> [本文]

電子契約利用時に電子署名は双方で必要? 相手方から同意を得る方法も解説
電子契約利用時に電子署名は双方で必要? 相手方から同意を得る方法も解説

電子署名は双方で必要?電子契約利用時の疑問点を関連法を元に解説!

「電子契約の利用時に電子署名は双方で付与が必要?」

「相手方から電子署名がもらえない場合はどうすればよいの?」

と疑問に感じていませんか。

電子契約利用時には相手方、当社で双方の電子署名が基本的には必要です。しかし、自社のみ電子契約、相手方は書面契約のような契約締結の方法もありますので、相手方の要望に合わせて電子契約を活用してください。

当記事では双方の電子署名が必要である理由、相手方に電子契約を利用してもらうための方法、相手方に電子契約の導入を拒否された場合の方法までご紹介します。

目次

契約を成立させ真正性を持たせるために双方の電子署名が必要

契約を成立させ真正性を持たせるために双方の電子署名が必要

電子契約を利用する場合、基本的には双方の電子署名が必要です。以下では双方の電子署名が必要となる理由をご紹介します。

そもそもいかなる形式でも契約は成立する

そもそも、契約を成立させるだけであるなら、電子署名の付与は必要ありません。なぜなら、民法522条2項に記載の契約方式の自由により、いかなる形式の契約でも成立するからです。

2 契約の成立には、法令に特別の定めがある場合を除き、書面の作成その他の方式を具備することを要しない。

つまり、口頭などの目に見えない取引形式で契約を締結したとしても契約は法的に効力を持ちます。

係争時に証拠として利用するために電子署名の付与が必要

では、なぜ電子署名を電子契約に双方が付与するかというと、万が一の係争時に証拠として電子契約を利用するためです。

民事訴訟法228条2項を参照すると以下の記載があり、万が一の係争時に電子契約を証拠として利用するためには真正性の確保が必要であることがわかります。

文書は、その成立が真正であることを証明しなればならない。

この真正性を満たすために電子契約では電子署名を双方で文書に付与しているのです。電子署名法3条に電子署名をシステム上で付与することで真正性を満たせる旨の記載があります。

> [データ抜粋]
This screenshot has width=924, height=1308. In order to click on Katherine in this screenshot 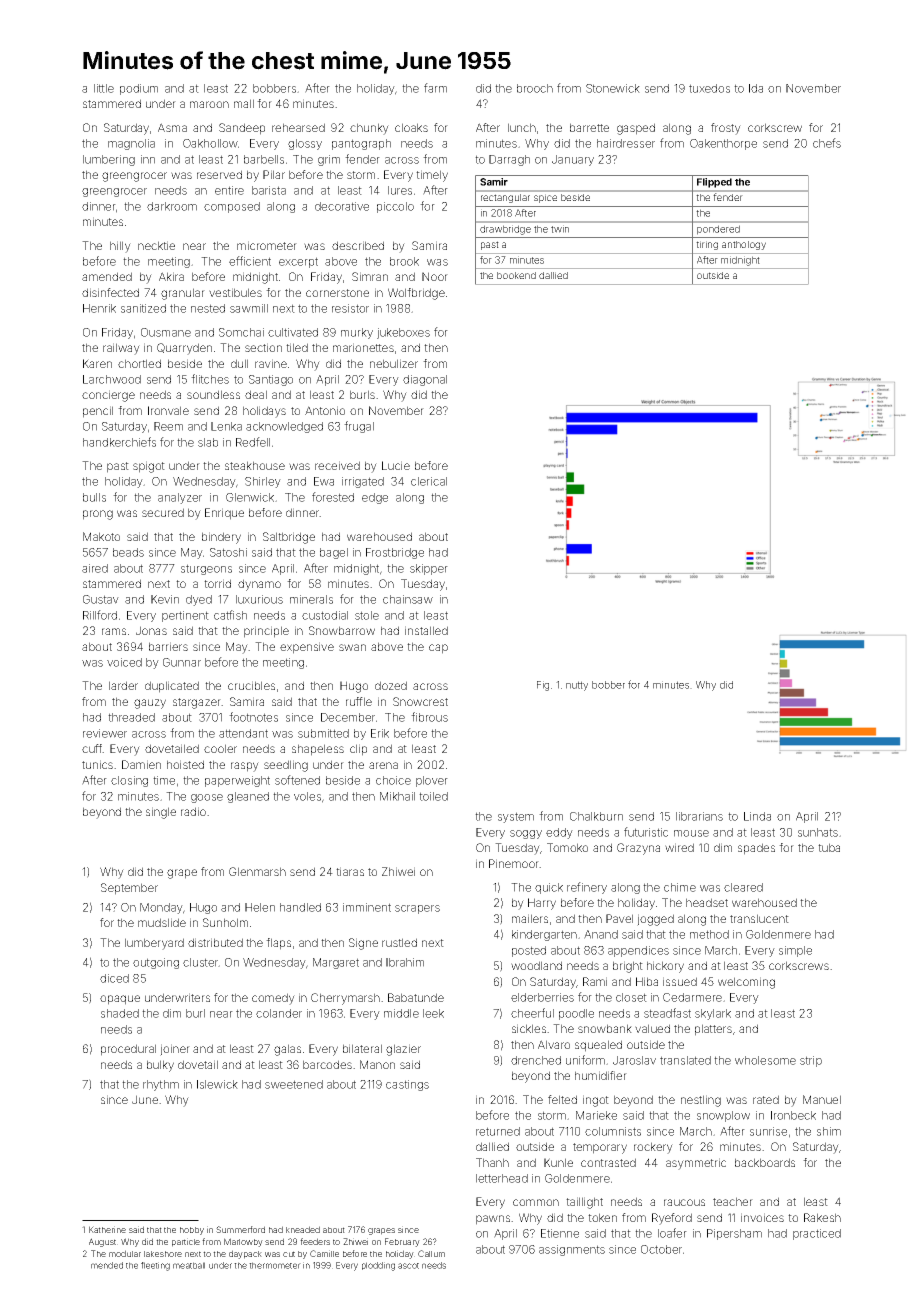, I will do `click(107, 1229)`.
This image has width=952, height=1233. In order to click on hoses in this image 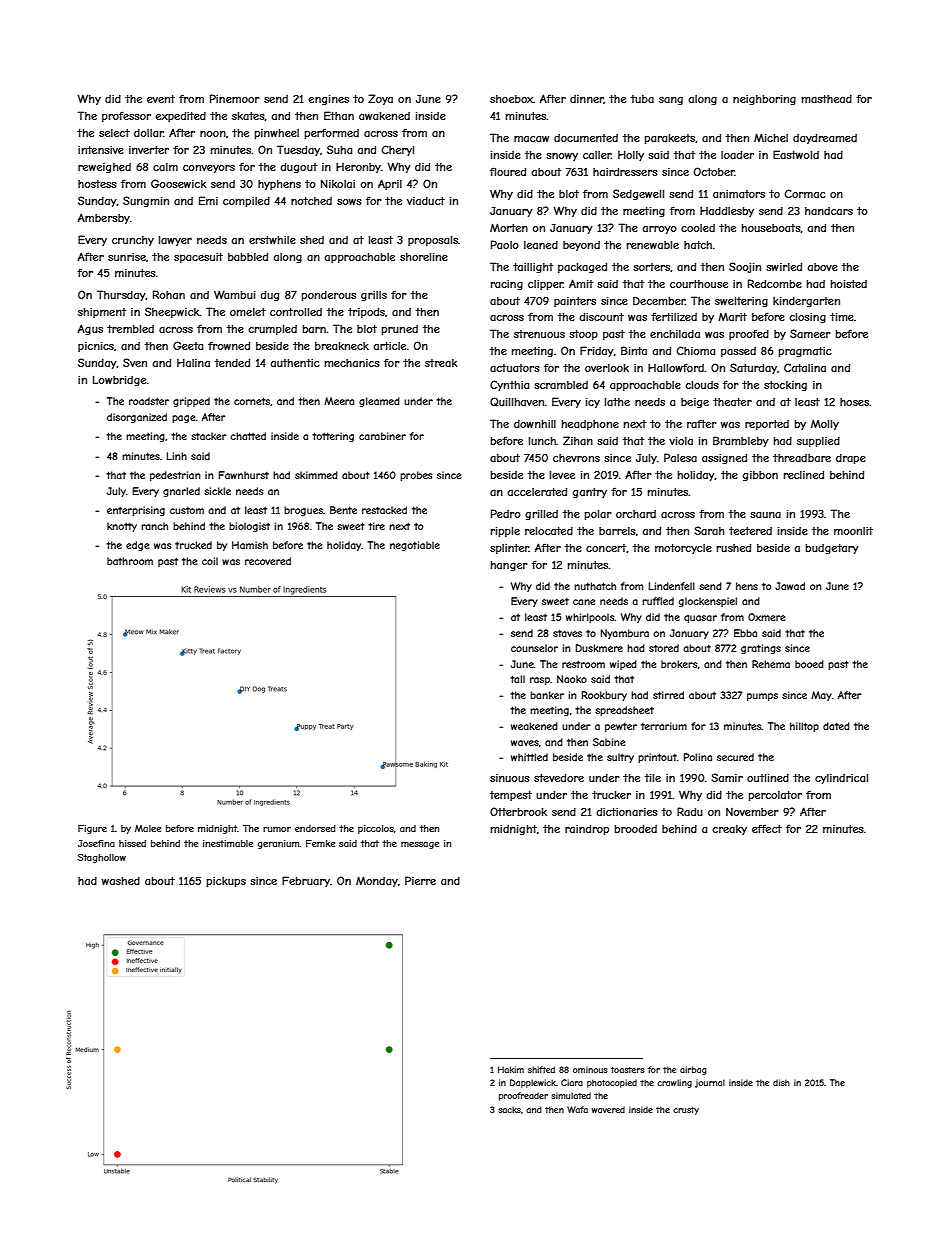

> [小問]
電子署名に関する本文を読み、次の問いに答えよ。
(a) 契約方式の自由を定めた条文として挙げられているのは何か。
(b) 文書の成立が真正であることの証明について記載があるとして参照されている条文は何か。
(c) 電子署名をシステム上で付与することで真正性を満たせる旨の記載があるとされる条文は何か。
解答には本文の記述だけを用い、一覧は参照しないこと。

> [小問の解答]
(a) 民法522条2項
(b) 民事訴訟法228条2項
(c) 電子署名法3条